_TASK TO COMPLETE_
Leave out any picture and return the remaining listing below exactly as given.

_GIVEN RECORDS_
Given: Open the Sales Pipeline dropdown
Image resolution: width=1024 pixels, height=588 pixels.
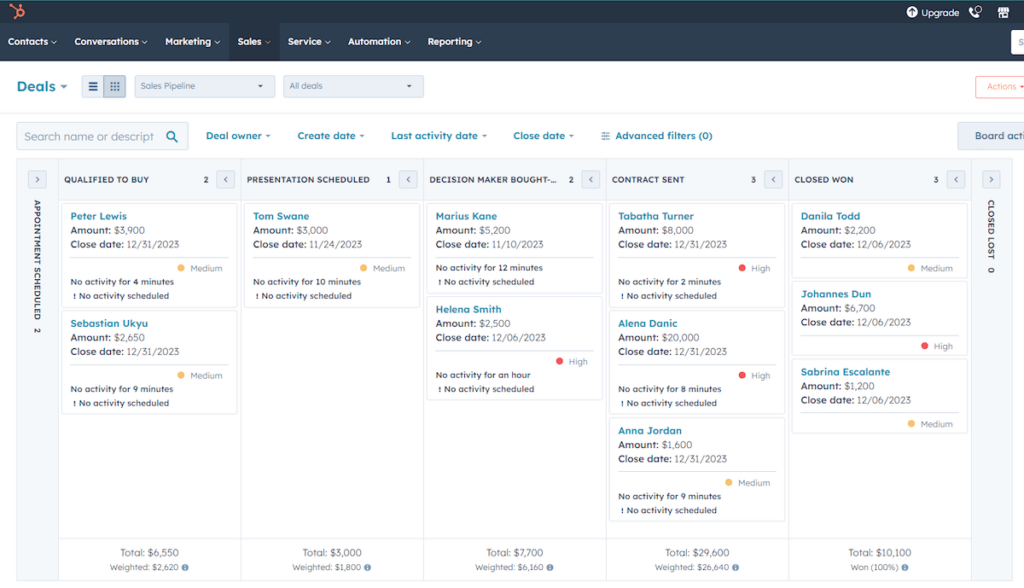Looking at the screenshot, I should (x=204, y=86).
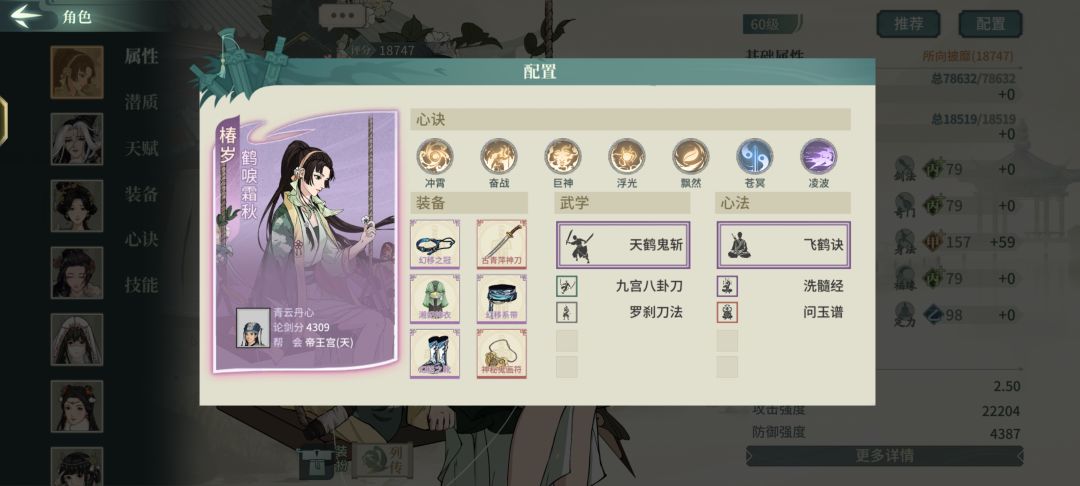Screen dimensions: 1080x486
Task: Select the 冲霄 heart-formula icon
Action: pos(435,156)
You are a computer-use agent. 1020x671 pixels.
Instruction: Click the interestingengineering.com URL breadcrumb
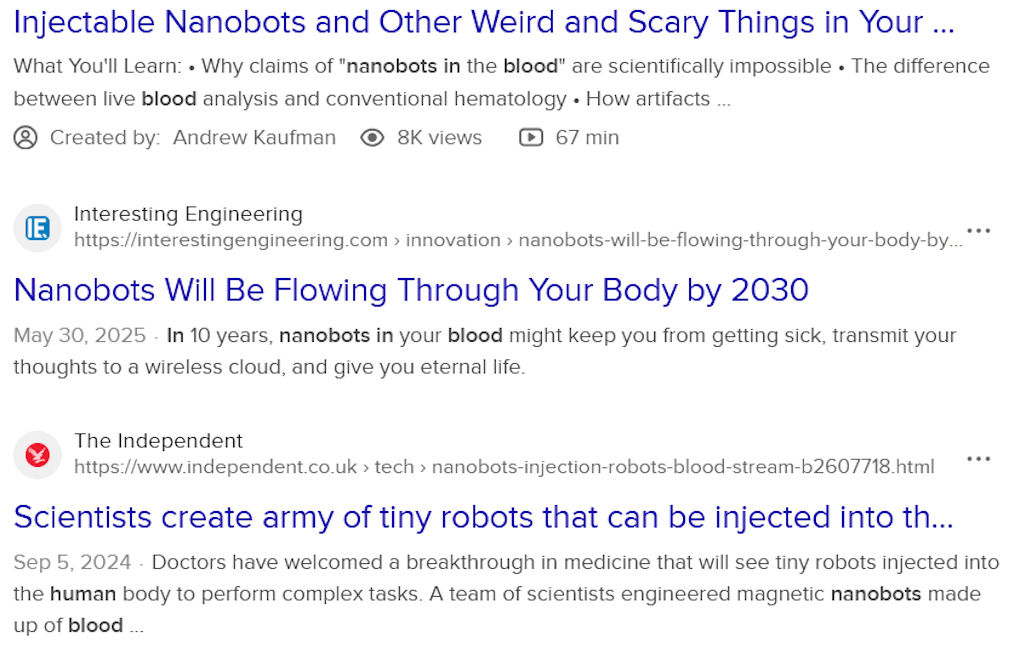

_RESPONSE BOX_
Given: Open the Sales Pipeline dropdown
Image resolution: width=1024 pixels, height=588 pixels.
Looking at the screenshot, I should (x=204, y=86).
Screen dimensions: 1080x486
Task: Select the 冲霄 heart-formula icon
Action: pos(435,156)
You are a computer-use agent. 1020x671 pixels.
Instruction: Click the interestingengineering.com URL breadcrumb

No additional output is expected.